#### Provided records:
····················
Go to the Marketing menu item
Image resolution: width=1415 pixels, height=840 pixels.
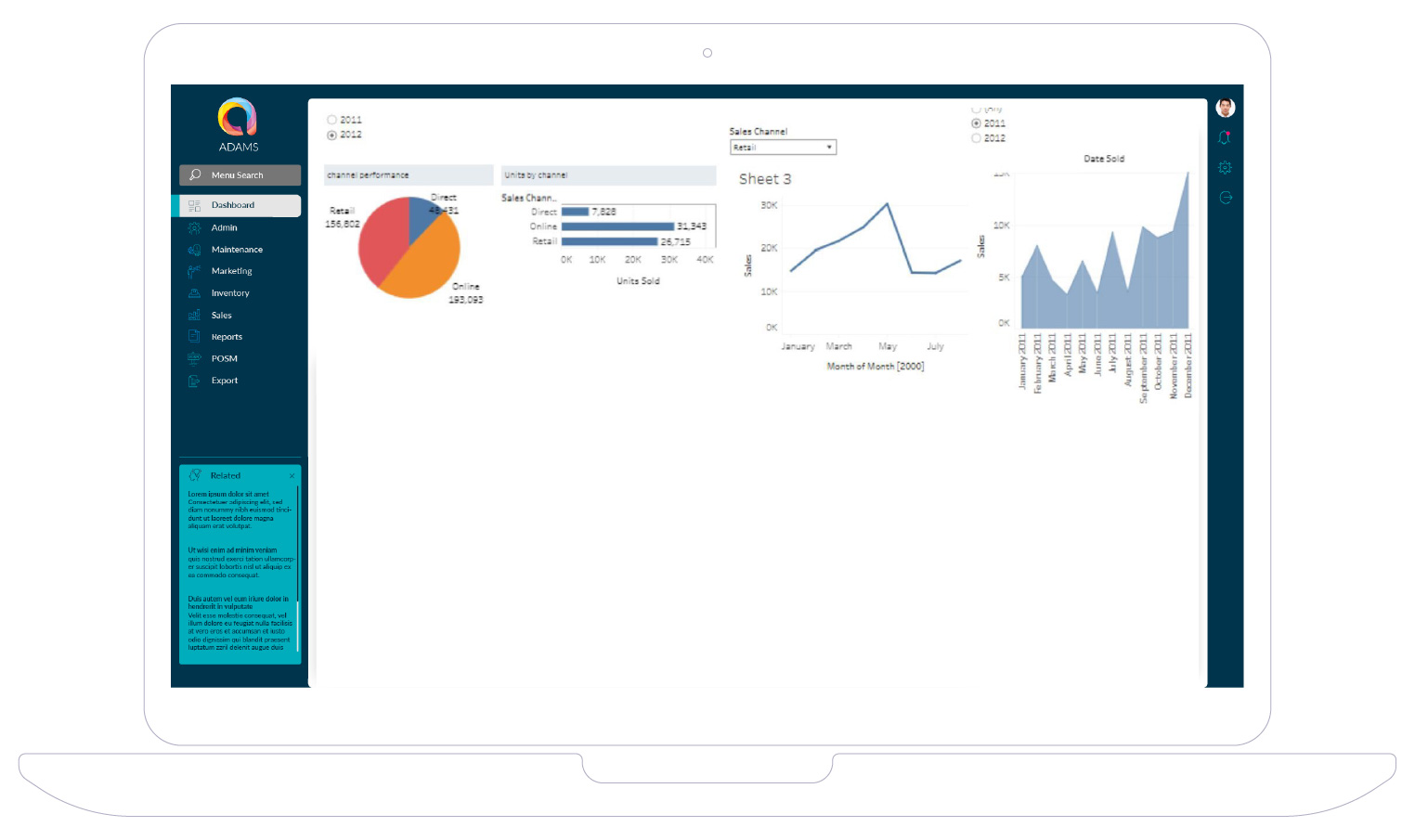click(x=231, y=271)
····················
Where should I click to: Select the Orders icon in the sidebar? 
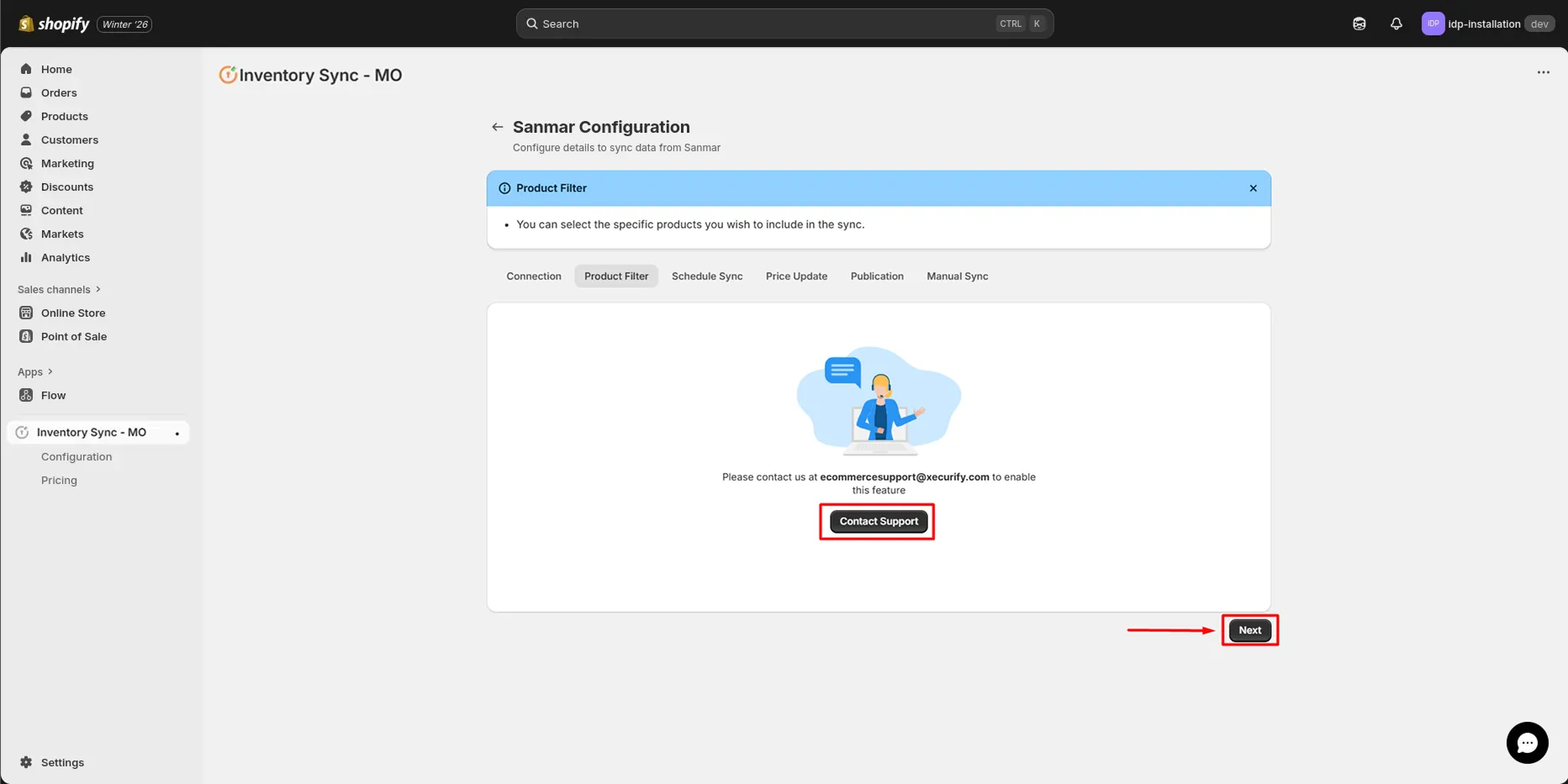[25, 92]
····················
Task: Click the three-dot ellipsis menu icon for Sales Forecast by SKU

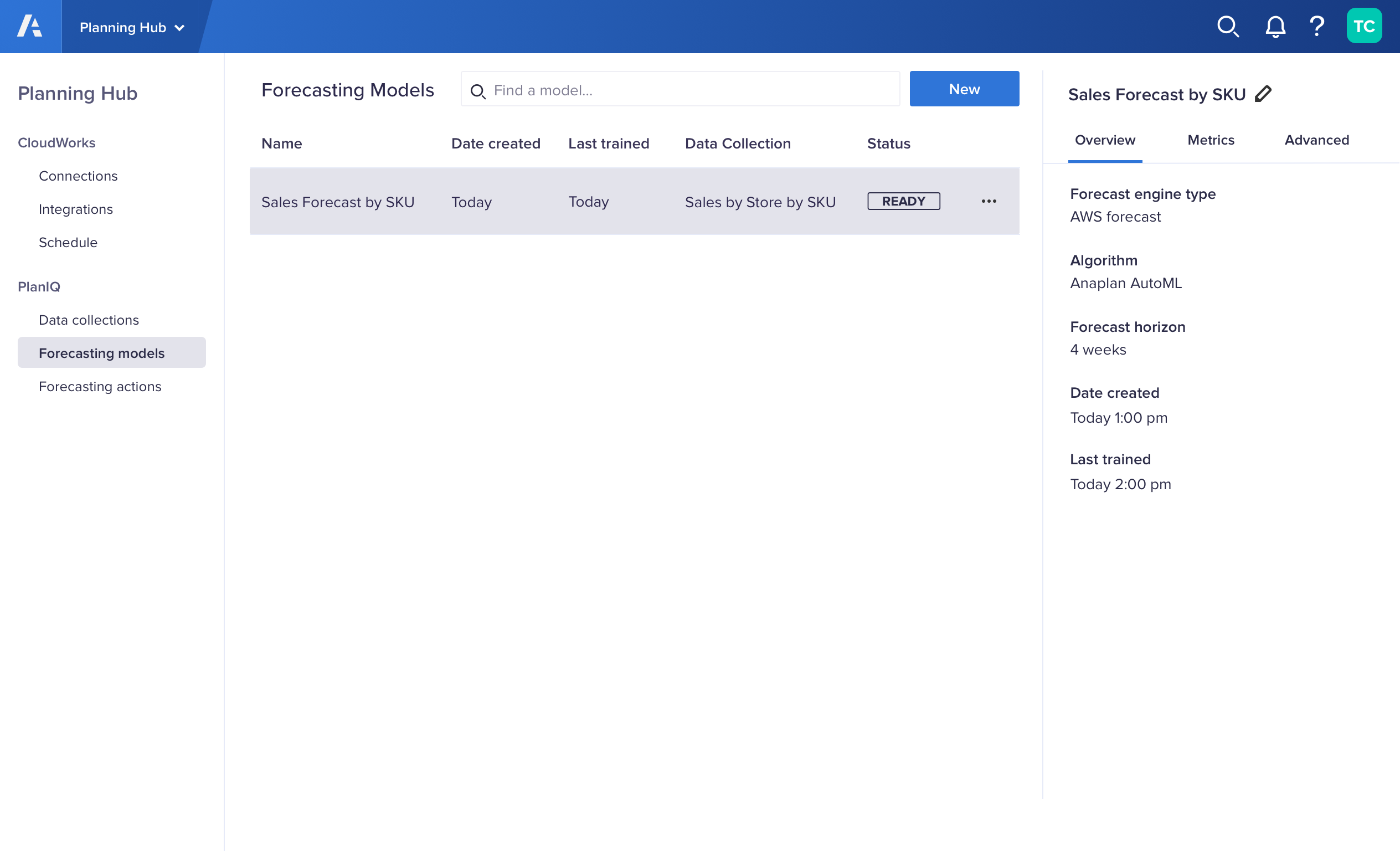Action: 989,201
····················
#### Task directions:
Change "ellipsis" to "overflow" in the entries from the line with "Task: Click the" to the line with "Action: 989,201", and give those lines again with nothing else altered. Leave the pictures out.

#### Exercise response:
Task: Click the three-dot overflow menu icon for Sales Forecast by SKU

Action: 989,201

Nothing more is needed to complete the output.